Data extracted from a collection:

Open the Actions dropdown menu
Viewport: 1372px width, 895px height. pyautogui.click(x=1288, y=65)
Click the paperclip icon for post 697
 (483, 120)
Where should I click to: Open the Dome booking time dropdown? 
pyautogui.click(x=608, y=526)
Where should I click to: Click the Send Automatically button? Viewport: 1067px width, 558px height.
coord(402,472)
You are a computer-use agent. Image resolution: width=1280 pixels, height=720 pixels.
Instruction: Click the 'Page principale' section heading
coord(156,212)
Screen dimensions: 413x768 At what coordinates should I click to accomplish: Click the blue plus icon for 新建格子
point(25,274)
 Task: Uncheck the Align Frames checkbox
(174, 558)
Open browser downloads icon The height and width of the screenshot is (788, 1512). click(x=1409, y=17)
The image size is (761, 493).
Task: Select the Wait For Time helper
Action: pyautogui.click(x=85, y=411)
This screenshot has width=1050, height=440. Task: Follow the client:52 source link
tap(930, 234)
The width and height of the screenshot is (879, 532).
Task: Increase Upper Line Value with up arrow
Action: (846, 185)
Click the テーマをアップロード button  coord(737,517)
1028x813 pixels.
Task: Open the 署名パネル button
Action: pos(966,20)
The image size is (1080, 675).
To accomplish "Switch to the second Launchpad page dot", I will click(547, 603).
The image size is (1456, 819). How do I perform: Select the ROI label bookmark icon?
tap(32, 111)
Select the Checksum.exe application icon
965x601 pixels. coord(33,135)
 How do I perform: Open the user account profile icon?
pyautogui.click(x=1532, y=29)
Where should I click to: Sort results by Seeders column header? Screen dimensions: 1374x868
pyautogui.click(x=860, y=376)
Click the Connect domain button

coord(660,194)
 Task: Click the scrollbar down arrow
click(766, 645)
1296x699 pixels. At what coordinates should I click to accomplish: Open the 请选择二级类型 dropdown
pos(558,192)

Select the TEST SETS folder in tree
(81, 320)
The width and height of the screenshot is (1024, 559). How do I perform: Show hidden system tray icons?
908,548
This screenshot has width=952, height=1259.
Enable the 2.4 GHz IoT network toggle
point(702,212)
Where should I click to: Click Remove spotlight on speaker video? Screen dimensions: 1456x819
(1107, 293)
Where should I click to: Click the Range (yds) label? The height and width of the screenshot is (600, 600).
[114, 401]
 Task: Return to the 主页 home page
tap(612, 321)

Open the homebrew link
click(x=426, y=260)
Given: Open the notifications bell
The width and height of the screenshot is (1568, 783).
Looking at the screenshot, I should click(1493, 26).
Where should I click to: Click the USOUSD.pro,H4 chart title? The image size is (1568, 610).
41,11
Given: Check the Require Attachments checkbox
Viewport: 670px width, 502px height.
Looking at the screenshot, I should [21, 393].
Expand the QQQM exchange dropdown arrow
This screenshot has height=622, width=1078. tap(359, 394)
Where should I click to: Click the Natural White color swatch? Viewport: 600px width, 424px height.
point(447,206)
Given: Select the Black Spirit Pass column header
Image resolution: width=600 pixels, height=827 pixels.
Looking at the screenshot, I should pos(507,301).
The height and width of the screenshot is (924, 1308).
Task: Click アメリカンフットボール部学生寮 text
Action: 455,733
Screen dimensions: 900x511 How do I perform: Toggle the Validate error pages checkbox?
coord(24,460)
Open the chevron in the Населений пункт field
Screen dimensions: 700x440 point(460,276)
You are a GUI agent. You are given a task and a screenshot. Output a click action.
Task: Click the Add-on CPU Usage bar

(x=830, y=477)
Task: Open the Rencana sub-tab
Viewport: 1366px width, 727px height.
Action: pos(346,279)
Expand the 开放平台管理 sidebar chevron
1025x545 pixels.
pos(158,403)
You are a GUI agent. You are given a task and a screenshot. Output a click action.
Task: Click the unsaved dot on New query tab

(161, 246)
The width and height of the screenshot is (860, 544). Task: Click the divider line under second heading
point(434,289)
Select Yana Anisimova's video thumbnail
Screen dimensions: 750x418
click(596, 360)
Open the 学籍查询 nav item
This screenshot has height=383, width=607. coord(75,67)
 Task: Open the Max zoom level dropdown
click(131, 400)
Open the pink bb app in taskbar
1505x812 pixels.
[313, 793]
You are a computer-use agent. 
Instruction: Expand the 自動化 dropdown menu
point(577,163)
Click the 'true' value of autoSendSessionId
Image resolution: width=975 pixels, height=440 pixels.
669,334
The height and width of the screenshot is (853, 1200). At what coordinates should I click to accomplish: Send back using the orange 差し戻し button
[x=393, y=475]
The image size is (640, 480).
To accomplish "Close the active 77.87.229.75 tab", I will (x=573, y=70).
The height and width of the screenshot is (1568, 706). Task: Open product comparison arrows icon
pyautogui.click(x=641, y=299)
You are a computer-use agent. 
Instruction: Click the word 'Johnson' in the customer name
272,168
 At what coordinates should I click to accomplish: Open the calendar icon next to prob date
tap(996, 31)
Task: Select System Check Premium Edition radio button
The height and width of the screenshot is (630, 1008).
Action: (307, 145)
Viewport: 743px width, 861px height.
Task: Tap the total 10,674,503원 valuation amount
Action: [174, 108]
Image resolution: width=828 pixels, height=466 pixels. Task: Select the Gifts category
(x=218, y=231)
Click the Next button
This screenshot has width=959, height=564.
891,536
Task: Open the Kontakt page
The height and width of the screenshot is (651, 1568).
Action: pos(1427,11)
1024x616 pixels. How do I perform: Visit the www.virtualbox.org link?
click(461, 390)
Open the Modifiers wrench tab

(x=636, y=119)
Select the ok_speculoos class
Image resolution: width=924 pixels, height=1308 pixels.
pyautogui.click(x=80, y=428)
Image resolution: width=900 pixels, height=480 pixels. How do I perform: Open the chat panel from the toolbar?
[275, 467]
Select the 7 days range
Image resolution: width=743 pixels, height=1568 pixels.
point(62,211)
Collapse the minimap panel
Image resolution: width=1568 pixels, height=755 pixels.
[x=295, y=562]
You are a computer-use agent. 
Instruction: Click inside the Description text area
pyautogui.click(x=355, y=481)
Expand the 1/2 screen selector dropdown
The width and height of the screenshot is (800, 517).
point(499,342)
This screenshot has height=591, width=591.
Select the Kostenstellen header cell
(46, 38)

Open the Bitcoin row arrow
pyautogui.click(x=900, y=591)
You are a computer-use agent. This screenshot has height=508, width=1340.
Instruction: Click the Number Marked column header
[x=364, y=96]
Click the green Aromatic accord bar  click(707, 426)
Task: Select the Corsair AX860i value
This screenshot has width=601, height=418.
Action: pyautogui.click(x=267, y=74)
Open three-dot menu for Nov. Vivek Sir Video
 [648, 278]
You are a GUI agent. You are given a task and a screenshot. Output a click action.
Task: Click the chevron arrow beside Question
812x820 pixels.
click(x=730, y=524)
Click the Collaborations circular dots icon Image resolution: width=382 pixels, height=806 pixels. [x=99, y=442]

- _WHAT IS EXPECTED_
Repeat each of the entries exactly.

- _EXERCISE ANSWER_
Open the Actions dropdown menu
Viewport: 1372px width, 895px height. pyautogui.click(x=1288, y=65)
Click the paperclip icon for post 697
 (483, 120)
Where should I click to: Open the Dome booking time dropdown? 
pyautogui.click(x=608, y=526)
Where should I click to: Click the Send Automatically button? Viewport: 1067px width, 558px height.
coord(402,472)
You are a computer-use agent. Image resolution: width=1280 pixels, height=720 pixels.
Instruction: Click the 'Page principale' section heading
coord(156,212)
Screen dimensions: 413x768 At what coordinates should I click to accomplish: Click the blue plus icon for 新建格子
point(25,274)
 Task: Uncheck the Align Frames checkbox
(174, 558)
Open browser downloads icon The height and width of the screenshot is (788, 1512). click(x=1409, y=17)
The image size is (761, 493).
Task: Select the Wait For Time helper
Action: pyautogui.click(x=85, y=411)
This screenshot has width=1050, height=440. Task: Follow the client:52 source link
tap(930, 234)
The width and height of the screenshot is (879, 532).
Task: Increase Upper Line Value with up arrow
Action: (846, 185)
Click the テーマをアップロード button  coord(737,517)
1028x813 pixels.
Task: Open the 署名パネル button
Action: pos(966,20)
The image size is (1080, 675).
To accomplish "Switch to the second Launchpad page dot", I will click(547, 603).
The image size is (1456, 819). How do I perform: Select the ROI label bookmark icon?
tap(32, 111)
Select the Checksum.exe application icon
965x601 pixels. coord(33,135)
 How do I perform: Open the user account profile icon?
pyautogui.click(x=1532, y=29)
Where should I click to: Sort results by Seeders column header? Screen dimensions: 1374x868
pyautogui.click(x=860, y=376)
Click the Connect domain button

coord(660,194)
 Task: Click the scrollbar down arrow
click(766, 645)
1296x699 pixels. At what coordinates should I click to accomplish: Open the 请选择二级类型 dropdown
pos(558,192)

Select the TEST SETS folder in tree
(81, 320)
The width and height of the screenshot is (1024, 559). How do I perform: Show hidden system tray icons?
908,548
This screenshot has width=952, height=1259.
Enable the 2.4 GHz IoT network toggle
point(702,212)
Where should I click to: Click Remove spotlight on speaker video? Screen dimensions: 1456x819
(1107, 293)
Where should I click to: Click the Range (yds) label? The height and width of the screenshot is (600, 600).
[114, 401]
 Task: Return to the 主页 home page
tap(612, 321)

Open the homebrew link
click(x=426, y=260)
Given: Open the notifications bell
The width and height of the screenshot is (1568, 783).
Looking at the screenshot, I should click(1493, 26).
Where should I click to: Click the USOUSD.pro,H4 chart title? The image size is (1568, 610).
41,11
Given: Check the Require Attachments checkbox
Viewport: 670px width, 502px height.
Looking at the screenshot, I should [21, 393].
Expand the QQQM exchange dropdown arrow
This screenshot has height=622, width=1078. tap(359, 394)
Where should I click to: Click the Natural White color swatch? Viewport: 600px width, 424px height.
point(447,206)
Given: Select the Black Spirit Pass column header
Image resolution: width=600 pixels, height=827 pixels.
Looking at the screenshot, I should pos(507,301).
The height and width of the screenshot is (924, 1308).
Task: Click アメリカンフットボール部学生寮 text
Action: 455,733
Screen dimensions: 900x511 How do I perform: Toggle the Validate error pages checkbox?
coord(24,460)
Open the chevron in the Населений пункт field
Screen dimensions: 700x440 point(460,276)
You are a GUI agent. You are given a task and a screenshot. Output a click action.
Task: Click the Add-on CPU Usage bar

(x=830, y=477)
Task: Open the Rencana sub-tab
Viewport: 1366px width, 727px height.
Action: pos(346,279)
Expand the 开放平台管理 sidebar chevron
1025x545 pixels.
pos(158,403)
You are a GUI agent. You are given a task and a screenshot. Output a click action.
Task: Click the unsaved dot on New query tab

(161, 246)
The width and height of the screenshot is (860, 544). Task: Click the divider line under second heading
point(434,289)
Select Yana Anisimova's video thumbnail
Screen dimensions: 750x418
click(596, 360)
Open the 学籍查询 nav item
This screenshot has height=383, width=607. coord(75,67)
 Task: Open the Max zoom level dropdown
click(131, 400)
Open the pink bb app in taskbar
1505x812 pixels.
[313, 793]
You are a computer-use agent. 
Instruction: Expand the 自動化 dropdown menu
point(577,163)
Click the 'true' value of autoSendSessionId
Image resolution: width=975 pixels, height=440 pixels.
669,334
The height and width of the screenshot is (853, 1200). At what coordinates should I click to accomplish: Send back using the orange 差し戻し button
[x=393, y=475]
The image size is (640, 480).
To accomplish "Close the active 77.87.229.75 tab", I will (x=573, y=70).
The height and width of the screenshot is (1568, 706). Task: Open product comparison arrows icon
pyautogui.click(x=641, y=299)
You are a computer-use agent. 
Instruction: Click the word 'Johnson' in the customer name
272,168
 At what coordinates should I click to accomplish: Open the calendar icon next to prob date
tap(996, 31)
Task: Select System Check Premium Edition radio button
The height and width of the screenshot is (630, 1008).
Action: (307, 145)
Viewport: 743px width, 861px height.
Task: Tap the total 10,674,503원 valuation amount
Action: [174, 108]
Image resolution: width=828 pixels, height=466 pixels. Task: Select the Gifts category
(x=218, y=231)
Click the Next button
This screenshot has width=959, height=564.
891,536
Task: Open the Kontakt page
The height and width of the screenshot is (651, 1568).
Action: pos(1427,11)
1024x616 pixels. How do I perform: Visit the www.virtualbox.org link?
click(461, 390)
Open the Modifiers wrench tab

(x=636, y=119)
Select the ok_speculoos class
Image resolution: width=924 pixels, height=1308 pixels.
pyautogui.click(x=80, y=428)
Image resolution: width=900 pixels, height=480 pixels. How do I perform: Open the chat panel from the toolbar?
[275, 467]
Select the 7 days range
Image resolution: width=743 pixels, height=1568 pixels.
point(62,211)
Collapse the minimap panel
Image resolution: width=1568 pixels, height=755 pixels.
[x=295, y=562]
You are a computer-use agent. 
Instruction: Click inside the Description text area
pyautogui.click(x=355, y=481)
Expand the 1/2 screen selector dropdown
The width and height of the screenshot is (800, 517).
point(499,342)
This screenshot has height=591, width=591.
Select the Kostenstellen header cell
(46, 38)

Open the Bitcoin row arrow
pyautogui.click(x=900, y=591)
You are a computer-use agent. This screenshot has height=508, width=1340.
Instruction: Click the Number Marked column header
[x=364, y=96]
Click the green Aromatic accord bar  click(707, 426)
Task: Select the Corsair AX860i value
This screenshot has width=601, height=418.
Action: pyautogui.click(x=267, y=74)
Open three-dot menu for Nov. Vivek Sir Video
 [648, 278]
You are a GUI agent. You are given a task and a screenshot. Output a click action.
Task: Click the chevron arrow beside Question
812x820 pixels.
click(x=730, y=524)
Click the Collaborations circular dots icon Image resolution: width=382 pixels, height=806 pixels. [x=99, y=442]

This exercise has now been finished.